ひと昔前は、恋愛バラエティでは「あいのり」や「テラスハウス」などが流行った時期もあった。でも、それは高校生とか大学生向けというか…大の大人が見るものではない、幼稚なものといった扱いではなかっただろうか。
それなのに、バチェラーシリーズの視聴を勧めてくる人たちは、決して若年層ではない。むしろ30代くらいのちゃんとした、社会人である。
それが、みんなしきりに勧めてくる。バチェラーシリーズを視聴していることをアピールしてくる。
「たわしさんも見ましょうよ、面白いですよ」みんな口を揃えて言う。
これを複数の友達に愚痴ったら、彼女らも同じことを感じていたらしく、「バチェラー視聴圧」の悪口で盛り上がった。
ある友達は、バチェラーシリーズの視聴を熱心に勧められて1話〜2話見たらしいが、何も面白く感じず、断念したそうだ。
「薄くない?」と言う彼女の感想に、私も同意した。
バチェラーそのものは面白くない
そもそも、バチェラーシリーズの作りが、エンタメとして面白いものになっているか、個人的には疑問に思っている。
彼女ら彼らは、職と名前、顔しか分からない状態でスタートする。そして異性同士は寝食を共にしないので、撮れ高になる場面は、デート中か同性同士のトラブルでしかない。そして、デートの時間も、そもそもが短い時間なので、取り繕った会話になりがちである。これは出演者の問題ではなく、番組の作りの問題だ。
(面白くなりようがないよな…..)
そう思いながら、スタジオトークをスキップした時に、ふと思った。
ああ、これってスタジオトークが、この番組の本質なんだな
私は、芸人の岡村の、ホモソーシャルな価値観が苦手なので、スタジオトークはスキップしていた。
でも、バチェラーシリーズにとって、「〇〇という対応はどうか」「〇〇というところが素敵」など、自分を棚にあげて品評する、あの時間こそが本質なのかもしれない、と思った。
社会人の"雑談の先”は難しい。
社会人の会話は難しい。もちろん、場当たり的な、その場を楽しげに過ごす雑談スキルは、社会人スキルとして大抵の人が身につけているだろう。

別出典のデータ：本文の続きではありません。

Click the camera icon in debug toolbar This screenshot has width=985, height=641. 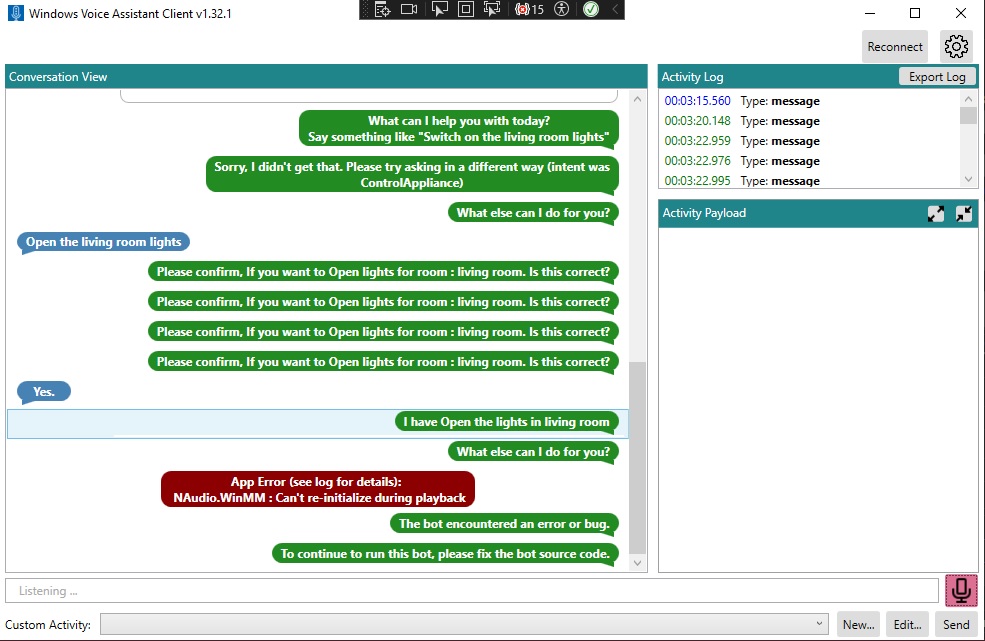point(409,9)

でも、中長期で関係が継続する場合、雑談だけでは物足りない。
8時間も拘束される仕事においては、職場の人間について情報を知りたい、相手の価値観を知って安心したい、と言う場面も多い。
価値観の吐露をするには、自分の人生の話をするのが手っ取り早い。家族構成、職場、住むところ、時間やお金の使い方、エトセトラエトセトラ…。

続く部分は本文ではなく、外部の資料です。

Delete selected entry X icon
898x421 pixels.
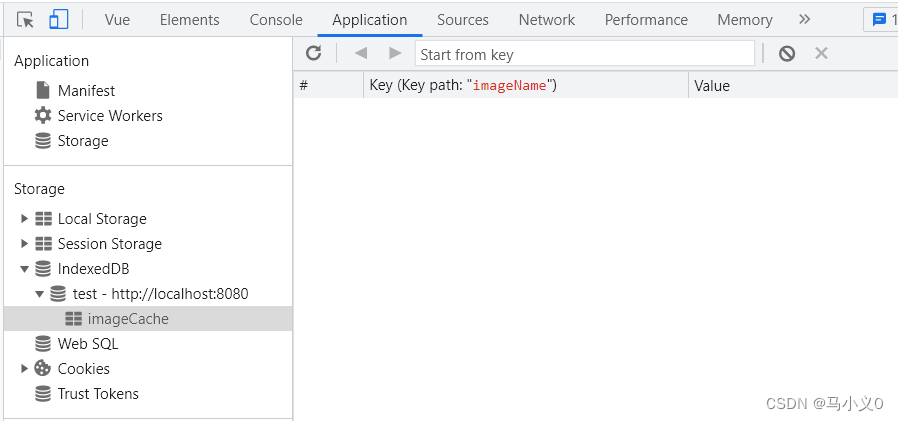(821, 53)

ただし、社会に出てしばらく年数が経つと、人生に違いが、とても大きな違いが生まれてくる。少し踏み込んだ話をするだけで、相手も自分も、パーソナルな地雷を踏み抜きかねない。
無難な話だろうと思って、相手のお子さんの話を振ったら、実は子供の素行で悩んでいた、とか、第2子の不妊で悩んでいた、とか、よくある話である。

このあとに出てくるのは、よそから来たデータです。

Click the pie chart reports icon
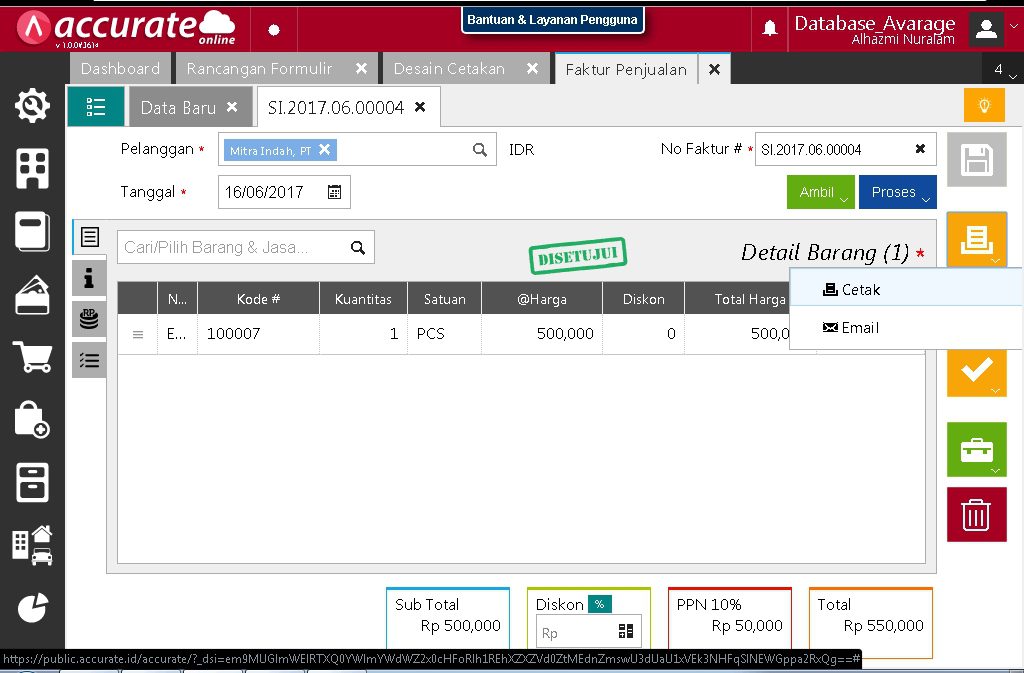Viewport: 1024px width, 673px height. tap(32, 607)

視聴後のトークを通しての、コミュニティを確立するのが目的
そう考えると、バチェラーシリーズはとても便利なツールだ。なぜなら、自分が傷付かずに、他人をこき下ろせるから。自分の恋愛事情を晒さずに、恋愛への価値観という、もっともパーソナルな部分を晒せるから。
バチェラーシリーズを視聴していることをアピールするのも、しきりに勧めてくるのも、要するに「無難に仲良くなれる会話ツールを用意しましたよ/これを使って仲良くしましょうよ」という表明に過ぎない。
つまり、視聴者が勝手なスタジオトークをすることを前提とした番組の作りになっている。
リアルの会話ツールとして、バチェラーを活用してない視聴者も、ほとんどの人が、SNSやネット記事で感想を検索したはずだ。
それも、自分の中のパーソナルな価値観を確認して、共有して、同じような意見に同調することで、擬似的なコミュニティを作ることが目的である。
これまでの恋愛バラエティは「恋愛ドラマ」の延長線上だった。でも、バチェラーシリーズは、「合コン」の延長線上にある。
結局、やっていることは、合コン後の反省会なんだと思う。それを、誰に対してもできる、便利なツールがバチェラーシリーズだと、私は理解した。
義務のように見るバチェラー
バチェラーシリーズは、私にとっては、いまいち面白さが分からない。人間関係にやや神経質な気質の私にとっては、大の大人が言い争ったり牽制したりしている場面を見るのは、苦痛ですらある。
でも、社会人のたしなみだと思って、毎回健気に視聴している。30代の独身女性の社会人にとって、相手も自分も安心して話せるパーソナルな部分が、とても少ないから。
プライベートに踏み込まれたり、遠慮されて気まずくなるくらいなら、多少つまらない番組を頑張ってみる方がまだマシだよね、そんな気持ちで毎回視聴している。